This blog is written by Canadian journalist Donna Laframboise. Posts appear Monday, Wednesday & Friday.
Everything is now confirmed and the airline ticket has been purchased. I will be speaking at a climate change conference in Munich in a few weeks. According to the currently-posted schedule the conference will begin with a formal welcome from one of the organizers at 9 am on Friday, November 25th. Speaker number one, at 9:10 am, will be yours truly.
The following week I will be delivering a similar talk on Wednesday afternoon (Nov. 30) at a meeting being held at the UK Parliament, to which UK legislators are invited.
My message in both cases will be straightforward – the UN’s Intergovernmental Panel on Climate Change (IPCC) cannot be trusted. We would be foolish to believe that an organization that doesn’t describe its own personnel, its own reports, or its own processes accurately is making sound decisions about something as complicated as climate change.
A review of my book-length IPCC exposé made the front page of the NuclearStreet.com website last week. That review appears here, followed by a comment directly below that sputters about “Tea Party bullshit,” stupidity, right-wing hack jobs, and attacking “established science.”

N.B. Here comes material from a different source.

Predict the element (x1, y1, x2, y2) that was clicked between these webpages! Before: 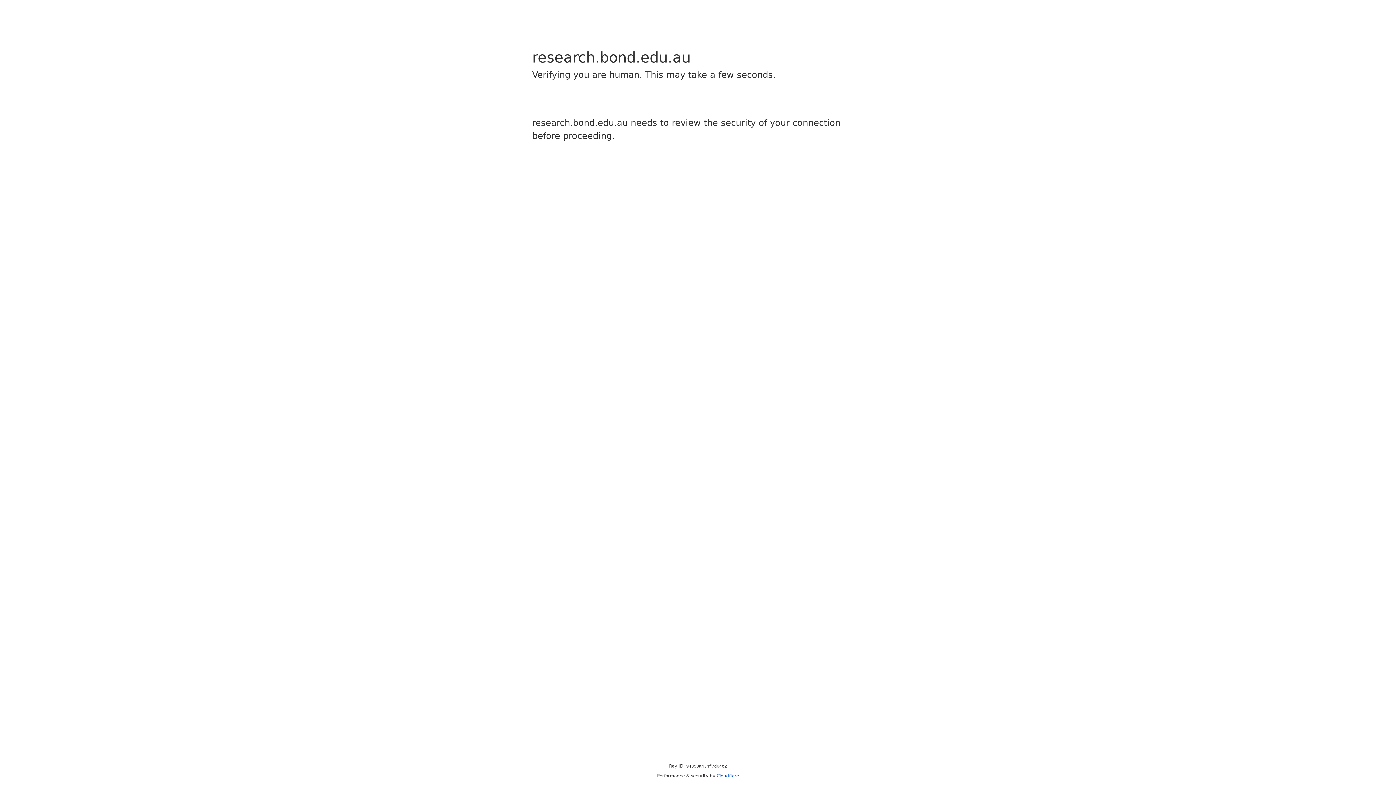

Another marvelous review, titled The crumbling edifice of the IPCC, was published last week at OnlineOpinion.com.au – Australia’s e-journal of social and political debate.
A while ago there was a posting over at the Shub Niggurath Climate blog that is one of my favourite commentaries with respect to my book. He jokes that when the Canadian government sends silly stuff to people’s homes, unexpected things can happen. Read it here.
An opinion-editorial (op-ed) I wrote for FoxNews.com was published recently. It provides a summary of some of the main ideas in my book and may be seen here.
For regular readers of this blog, much of what is discussed in the articles linked to above is far from new. But there are still large swaths of our community that remain distressingly naive with respect to the IPCC. JunkScience.com points to a story full of adoration for IPCC chairman Rajendra Pachauri that was published over at Treehugger.com last week.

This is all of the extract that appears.